§ **AIM**:
Copy each of the records below line for line, leaving out the pictures.

§ **GIVEN RECORDS**:
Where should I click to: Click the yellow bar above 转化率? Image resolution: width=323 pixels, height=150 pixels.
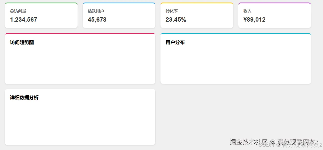[x=196, y=3]
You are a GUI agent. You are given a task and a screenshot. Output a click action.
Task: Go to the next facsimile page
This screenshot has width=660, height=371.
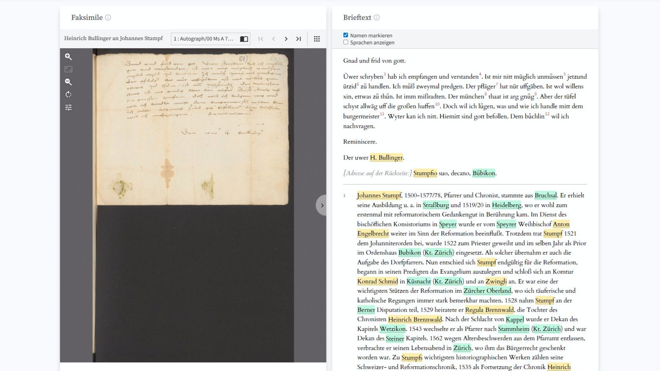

§ **FINAL RESULT**:
Where should I click to: Click the yellow bar above 转化率? Image resolution: width=323 pixels, height=150 pixels.
[x=196, y=3]
You are a GUI agent. You are given a task and a screenshot. Output a click action.
Task: Go to the next facsimile page
This screenshot has width=660, height=371.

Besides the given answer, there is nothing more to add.